I was ready for an artist like him and I was holed-up reading about music in a rainy hotel in Salzburg.
Although it was not the first time I had seen Van Zandt’s name, this time I stopped and listened.
Waitin’ Around to Die was the first song I came across:
What Townes taught me, is that I can feel the expression of his art, even though it’s clothed in a country approach. The music permeated the hard shell I had put up against country music touching me.
Thank god it did.
When something we resent becomes something we love, it shows how many little ideals we baselessly hold onto.
It also shows us the process of letting go.
I love how we learn lessons through a seemingly disconnected series of events lining up perfectly.
When we see the result, we cannot imagine life having worked any differently.
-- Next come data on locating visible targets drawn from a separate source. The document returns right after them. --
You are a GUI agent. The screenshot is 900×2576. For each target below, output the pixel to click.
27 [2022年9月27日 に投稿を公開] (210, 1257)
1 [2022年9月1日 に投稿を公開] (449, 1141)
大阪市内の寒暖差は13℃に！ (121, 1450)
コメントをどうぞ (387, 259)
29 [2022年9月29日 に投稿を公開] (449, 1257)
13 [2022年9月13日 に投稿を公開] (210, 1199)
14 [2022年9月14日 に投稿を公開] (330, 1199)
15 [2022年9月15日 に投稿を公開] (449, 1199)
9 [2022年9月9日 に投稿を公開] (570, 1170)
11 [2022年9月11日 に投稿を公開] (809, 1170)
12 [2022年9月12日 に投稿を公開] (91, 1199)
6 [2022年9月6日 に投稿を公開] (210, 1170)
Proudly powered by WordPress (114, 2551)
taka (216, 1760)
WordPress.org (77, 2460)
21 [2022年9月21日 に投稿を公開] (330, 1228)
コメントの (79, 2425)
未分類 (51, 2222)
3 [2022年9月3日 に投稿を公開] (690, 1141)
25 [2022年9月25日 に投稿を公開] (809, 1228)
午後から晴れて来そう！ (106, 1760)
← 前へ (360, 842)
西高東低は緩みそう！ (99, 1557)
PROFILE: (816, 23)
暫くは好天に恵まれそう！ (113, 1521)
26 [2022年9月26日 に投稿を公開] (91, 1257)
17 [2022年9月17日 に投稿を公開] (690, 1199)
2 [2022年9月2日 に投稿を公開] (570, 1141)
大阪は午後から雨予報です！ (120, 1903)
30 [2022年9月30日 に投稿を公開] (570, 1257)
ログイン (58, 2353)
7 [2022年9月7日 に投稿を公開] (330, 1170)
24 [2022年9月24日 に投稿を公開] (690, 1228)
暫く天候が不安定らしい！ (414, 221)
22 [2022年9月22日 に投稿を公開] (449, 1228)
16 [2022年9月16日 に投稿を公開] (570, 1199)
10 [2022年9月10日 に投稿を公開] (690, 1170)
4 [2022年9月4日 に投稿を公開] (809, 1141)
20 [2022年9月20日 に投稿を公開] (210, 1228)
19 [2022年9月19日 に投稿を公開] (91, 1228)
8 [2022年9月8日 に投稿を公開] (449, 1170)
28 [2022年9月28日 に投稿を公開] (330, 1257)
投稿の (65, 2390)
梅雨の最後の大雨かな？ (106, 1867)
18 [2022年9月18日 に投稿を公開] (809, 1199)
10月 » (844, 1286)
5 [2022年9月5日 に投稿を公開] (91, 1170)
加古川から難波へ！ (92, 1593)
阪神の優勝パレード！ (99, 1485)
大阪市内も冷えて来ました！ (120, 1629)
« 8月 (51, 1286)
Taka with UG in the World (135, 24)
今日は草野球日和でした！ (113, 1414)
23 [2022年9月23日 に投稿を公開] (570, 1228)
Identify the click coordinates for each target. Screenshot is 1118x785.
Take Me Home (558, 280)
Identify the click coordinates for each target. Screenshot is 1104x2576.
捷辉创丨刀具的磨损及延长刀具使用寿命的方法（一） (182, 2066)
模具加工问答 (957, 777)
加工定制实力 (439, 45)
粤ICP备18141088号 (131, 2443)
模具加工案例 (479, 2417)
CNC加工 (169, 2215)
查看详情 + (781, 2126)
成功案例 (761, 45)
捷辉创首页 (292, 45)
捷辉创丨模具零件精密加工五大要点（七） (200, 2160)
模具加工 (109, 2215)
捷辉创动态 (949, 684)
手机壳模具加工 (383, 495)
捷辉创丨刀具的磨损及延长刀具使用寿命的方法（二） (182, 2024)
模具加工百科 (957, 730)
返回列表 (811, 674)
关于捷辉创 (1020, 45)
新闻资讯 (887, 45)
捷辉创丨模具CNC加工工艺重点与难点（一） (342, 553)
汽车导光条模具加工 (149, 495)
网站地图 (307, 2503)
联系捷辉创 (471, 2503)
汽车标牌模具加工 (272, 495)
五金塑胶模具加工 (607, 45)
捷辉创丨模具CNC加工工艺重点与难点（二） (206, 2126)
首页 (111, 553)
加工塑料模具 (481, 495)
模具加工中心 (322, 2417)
Everything is easier to see in retrospect though—
—and the journey always continues.
I love country blues music.
I’m not talking about electric guitars and shuffle rhythms.
I’m talking about the real old blues.
The country-blues were regional African-American folk musics. These sounds laid the foundation for music today, and continues to be present, even if it’s just an esoteric ghost of a memory.
I found this music during a long journey, meandering through genres and artists, not knowing what I was looking for until I found it.
My journey started with the Grateful Dead. I always liked the acoustic songs like Brokedown Palace, Ripple, and Black Peter. This was Clue #1 to what I was looking for.
Clue #2 was when I started listening to Neil Young and Leonard Cohen. I was really drawn to their earlier music— their unconventional voices and acoustic guitar accompaniment struck me.
Young’s and Cohen’s music seemed so immediate and self-sufficient. I felt that these singers were drawing on something rich.
A source I could feel but not understand.
Clue #3 hit me like a train— it was like lenses suddenly snapping into focus. The path on my journey was illuminated.
This moment occurred when I stumbled on a video of the blues singer Lightning Hopkins playing Baby, Please Don’t Go.
Afterwards I thought to myself: This is how the guitar is supposed to sound.
My new mission was to capture and fill my head with that sound.
Have I been able to capture it? No, because that’s the journey. Discovering the blues was just the clearest step on the journey thus far.
What I did manage to capture was the realization that I’m drawn to the image and sounds of the lone singer-songwriter bearing themselves to the world.
In order to express themselves in a way that touches us, they have to tap into that rich channel.
I feel like when I play guitar for people, or hear the music of one of these singer-songwriters, I get to tap into that richness and get to experience it again.
If only for those moments.
My journey has led me to many interesting stations, and I am excited to share them with you.
If you haven’t heard the old country blues music, listen to it.
It will give you the foundation to understand where all the music we love came from and also hopefully make you feel like I did when I first heard it.